With the economy just starting to pick up steam after years in the doldrums, things might be all teed up for the winner of the election to preside over a rebounding and robust economy. Whoever wins will get the credit and reap the benefit. This is no small thing. In fact it’s a very huge thing. The winner may very well go down in history as the man who led the country out of the greatest economic crisis in eight decades.

If it’s Obama, that validates the stimulus, the deficit—even Obamacare, which revolutionizes one sixth of the economy. That old-time FDR religion, Democrats could claim, still works. “Which party sent this country to the brink of ruin in 2008, and which party pulled our chestnuts out of the fire?” could be a Democratic rallying cry until about the 2040s.

And if it’s Romney? Well, that’ll be one lucky man.

To confirm Michael's point about how good results indicate whatever the incumbent happens to have done, here's a maybe useful Canadian comparison.

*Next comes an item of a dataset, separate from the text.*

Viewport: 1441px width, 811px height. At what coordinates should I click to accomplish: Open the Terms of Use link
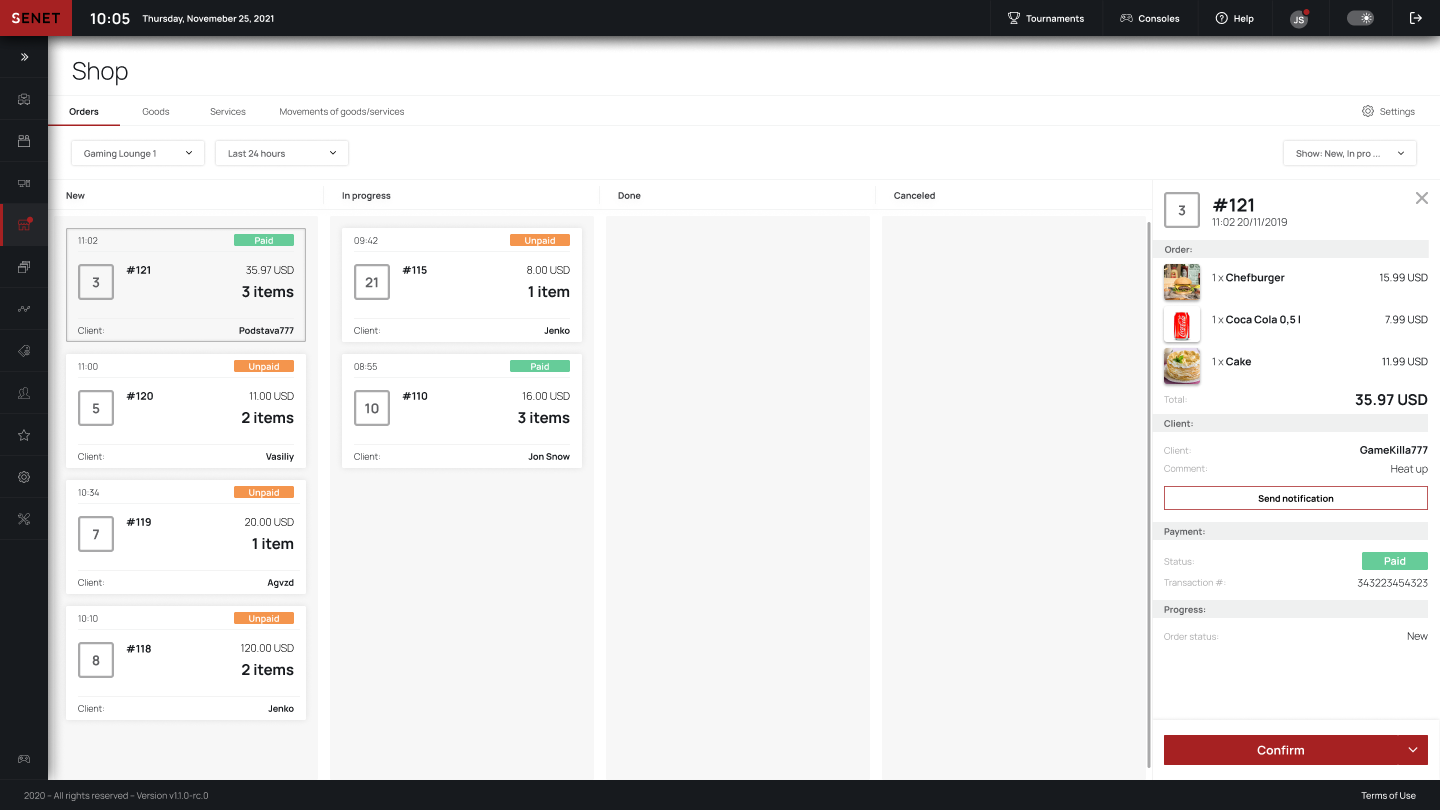1388,796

Canada, as almost all Canadians are exquisitely aware, has escaped the Great Recession more lightly than almost any other of the big rich democracies. The political result is striking. There have been 14 federal and provincial elections in Canada since Lehman Brothers failed in the fall of 2008. Incumbents have won re-election in all but three of the elections of them. It didn't matter whether the incumbents were socialist NDP (Manitoba, 2011) or leftish Liberals (Quebec, 2008) or rightish Liberals (British Columbia, 2009) or soft Conservatives (Alberta 2012) or tough Conservatives (federal elections, 2008 and 2011) or sui generis Yukon and Saskatchewan party governments. They all won, typically with expanded majorities.

The three exceptions to the rule all had some special local circumstance to explain them: student disturbances in Quebec 2012, a dispute over the sale of the local power company to Hydro Quebec in New Brunswick 2010, and a dispute over the allocation of oil and gas revenues in Nova Scotia in 2009.

Voters vote for results, and they don't seem to ask too many questions about how or why the results were obtained.